=== Exercise instructions ===
Up to and including the line that contains "Contact us (1190, 82)", reproduce every line exactly, beginning with the first line below.

━━━━━ Provided records ━━━━━

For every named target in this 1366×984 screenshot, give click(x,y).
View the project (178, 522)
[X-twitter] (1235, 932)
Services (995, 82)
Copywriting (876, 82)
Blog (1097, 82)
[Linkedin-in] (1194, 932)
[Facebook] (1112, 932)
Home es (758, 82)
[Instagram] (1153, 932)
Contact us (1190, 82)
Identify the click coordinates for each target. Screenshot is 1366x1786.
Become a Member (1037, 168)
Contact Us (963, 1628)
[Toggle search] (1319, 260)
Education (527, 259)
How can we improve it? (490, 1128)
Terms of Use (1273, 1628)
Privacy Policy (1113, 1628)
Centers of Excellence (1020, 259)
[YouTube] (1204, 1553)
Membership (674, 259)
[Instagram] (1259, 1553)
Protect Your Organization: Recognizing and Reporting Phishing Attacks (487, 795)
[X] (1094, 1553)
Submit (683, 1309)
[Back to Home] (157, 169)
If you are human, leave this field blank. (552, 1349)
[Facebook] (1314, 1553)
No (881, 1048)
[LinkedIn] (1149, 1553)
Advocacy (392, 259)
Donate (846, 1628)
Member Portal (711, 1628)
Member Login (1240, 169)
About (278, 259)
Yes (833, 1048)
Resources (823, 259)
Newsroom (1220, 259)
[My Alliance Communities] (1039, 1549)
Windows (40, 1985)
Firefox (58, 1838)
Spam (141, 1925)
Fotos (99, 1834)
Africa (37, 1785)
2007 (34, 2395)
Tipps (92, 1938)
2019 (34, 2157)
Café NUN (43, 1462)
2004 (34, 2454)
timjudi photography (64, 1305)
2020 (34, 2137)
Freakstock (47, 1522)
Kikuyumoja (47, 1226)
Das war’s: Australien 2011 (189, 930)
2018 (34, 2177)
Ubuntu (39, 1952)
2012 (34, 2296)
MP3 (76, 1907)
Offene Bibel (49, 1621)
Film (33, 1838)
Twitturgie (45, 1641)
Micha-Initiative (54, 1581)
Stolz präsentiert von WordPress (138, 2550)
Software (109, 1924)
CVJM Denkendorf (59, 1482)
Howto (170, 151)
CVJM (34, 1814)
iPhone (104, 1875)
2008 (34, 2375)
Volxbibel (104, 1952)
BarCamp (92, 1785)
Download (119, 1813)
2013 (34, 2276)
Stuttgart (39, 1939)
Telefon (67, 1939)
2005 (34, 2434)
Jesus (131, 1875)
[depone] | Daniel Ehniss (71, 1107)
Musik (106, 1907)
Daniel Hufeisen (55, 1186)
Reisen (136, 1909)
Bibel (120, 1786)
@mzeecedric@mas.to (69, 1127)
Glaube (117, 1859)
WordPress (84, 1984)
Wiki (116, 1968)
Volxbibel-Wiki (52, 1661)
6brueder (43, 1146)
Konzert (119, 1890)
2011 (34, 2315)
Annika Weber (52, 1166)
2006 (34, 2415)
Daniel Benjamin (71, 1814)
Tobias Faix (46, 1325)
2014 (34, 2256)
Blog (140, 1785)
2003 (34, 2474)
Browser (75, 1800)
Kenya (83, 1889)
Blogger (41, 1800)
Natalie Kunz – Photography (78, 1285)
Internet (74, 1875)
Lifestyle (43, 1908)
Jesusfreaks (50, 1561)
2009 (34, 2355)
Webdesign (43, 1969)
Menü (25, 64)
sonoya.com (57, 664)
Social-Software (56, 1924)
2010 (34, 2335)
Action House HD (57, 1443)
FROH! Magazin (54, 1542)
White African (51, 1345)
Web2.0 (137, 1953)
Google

━━━━━

=== Answer box ===
For every named target in this 1366×984 screenshot, give click(x,y).
View the project (178, 522)
[X-twitter] (1235, 932)
Services (995, 82)
Copywriting (876, 82)
Blog (1097, 82)
[Linkedin-in] (1194, 932)
[Facebook] (1112, 932)
Home es (758, 82)
[Instagram] (1153, 932)
Contact us (1190, 82)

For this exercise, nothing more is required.